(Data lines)

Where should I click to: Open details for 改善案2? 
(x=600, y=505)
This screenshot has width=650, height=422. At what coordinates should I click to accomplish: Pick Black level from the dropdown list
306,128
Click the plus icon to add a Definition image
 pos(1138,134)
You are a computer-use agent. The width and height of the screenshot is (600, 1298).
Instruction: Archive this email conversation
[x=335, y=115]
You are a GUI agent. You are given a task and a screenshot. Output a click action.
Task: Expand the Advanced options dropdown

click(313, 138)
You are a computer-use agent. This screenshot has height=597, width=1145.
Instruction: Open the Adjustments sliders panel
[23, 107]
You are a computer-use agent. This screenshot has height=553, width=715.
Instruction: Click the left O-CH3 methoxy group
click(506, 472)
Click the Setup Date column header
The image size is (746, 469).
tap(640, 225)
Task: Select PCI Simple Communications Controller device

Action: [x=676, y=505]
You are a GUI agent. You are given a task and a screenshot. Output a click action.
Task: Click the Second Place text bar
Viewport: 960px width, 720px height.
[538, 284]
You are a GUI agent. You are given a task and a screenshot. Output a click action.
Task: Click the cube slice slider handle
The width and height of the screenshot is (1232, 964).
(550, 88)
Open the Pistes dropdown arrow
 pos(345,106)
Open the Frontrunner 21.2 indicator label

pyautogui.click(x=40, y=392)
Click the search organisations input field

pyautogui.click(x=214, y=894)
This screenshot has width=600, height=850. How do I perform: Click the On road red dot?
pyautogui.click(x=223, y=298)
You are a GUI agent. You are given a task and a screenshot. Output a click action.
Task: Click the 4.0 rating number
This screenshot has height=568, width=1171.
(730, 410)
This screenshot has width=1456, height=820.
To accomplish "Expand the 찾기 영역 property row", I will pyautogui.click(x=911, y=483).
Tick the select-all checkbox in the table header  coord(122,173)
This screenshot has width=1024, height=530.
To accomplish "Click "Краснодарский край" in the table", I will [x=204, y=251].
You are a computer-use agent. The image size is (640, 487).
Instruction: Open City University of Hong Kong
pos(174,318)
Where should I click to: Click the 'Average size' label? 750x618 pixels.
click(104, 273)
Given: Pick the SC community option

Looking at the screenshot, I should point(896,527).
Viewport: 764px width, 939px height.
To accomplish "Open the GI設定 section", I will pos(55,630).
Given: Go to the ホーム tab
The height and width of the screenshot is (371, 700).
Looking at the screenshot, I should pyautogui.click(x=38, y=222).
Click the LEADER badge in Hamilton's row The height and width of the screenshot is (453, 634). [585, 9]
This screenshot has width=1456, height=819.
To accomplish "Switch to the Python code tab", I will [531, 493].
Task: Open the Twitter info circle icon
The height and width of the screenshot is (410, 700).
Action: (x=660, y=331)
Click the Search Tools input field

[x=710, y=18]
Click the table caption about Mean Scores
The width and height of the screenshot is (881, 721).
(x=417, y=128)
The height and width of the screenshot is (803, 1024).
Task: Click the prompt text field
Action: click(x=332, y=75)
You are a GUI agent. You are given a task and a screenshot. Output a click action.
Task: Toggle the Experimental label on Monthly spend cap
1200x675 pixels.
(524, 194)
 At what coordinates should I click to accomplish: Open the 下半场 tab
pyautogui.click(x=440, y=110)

_EXERCISE DESCRIPTION_
Convert the material from its first line through the line containing "tap(640, 225)", both included, into a Markdown table with the columns Row and Line, omitting blank lines.

_RESPONSE BELOW_
| Row | Line |
|---|---|
| 1 | Where should I click to: Open details for 改善案2?  |
| 2 | (x=600, y=505) |
| 3 | This screenshot has width=650, height=422. At what coordinates should I click to accomplish: Pick Black level from the dropdown list |
| 4 | 306,128 |
| 5 | Click the plus icon to add a Definition image |
| 6 |  pos(1138,134) |
| 7 | You are a computer-use agent. The width and height of the screenshot is (600, 1298). |
| 8 | Instruction: Archive this email conversation |
| 9 | [x=335, y=115] |
| 10 | You are a GUI agent. You are given a task and a screenshot. Output a click action. |
| 11 | Task: Expand the Advanced options dropdown |
| 12 | click(313, 138) |
| 13 | You are a computer-use agent. This screenshot has height=597, width=1145. |
| 14 | Instruction: Open the Adjustments sliders panel |
| 15 | [23, 107] |
| 16 | You are a computer-use agent. This screenshot has height=553, width=715. |
| 17 | Instruction: Click the left O-CH3 methoxy group |
| 18 | click(506, 472) |
| 19 | Click the Setup Date column header |
| 20 | The image size is (746, 469). |
| 21 | tap(640, 225) |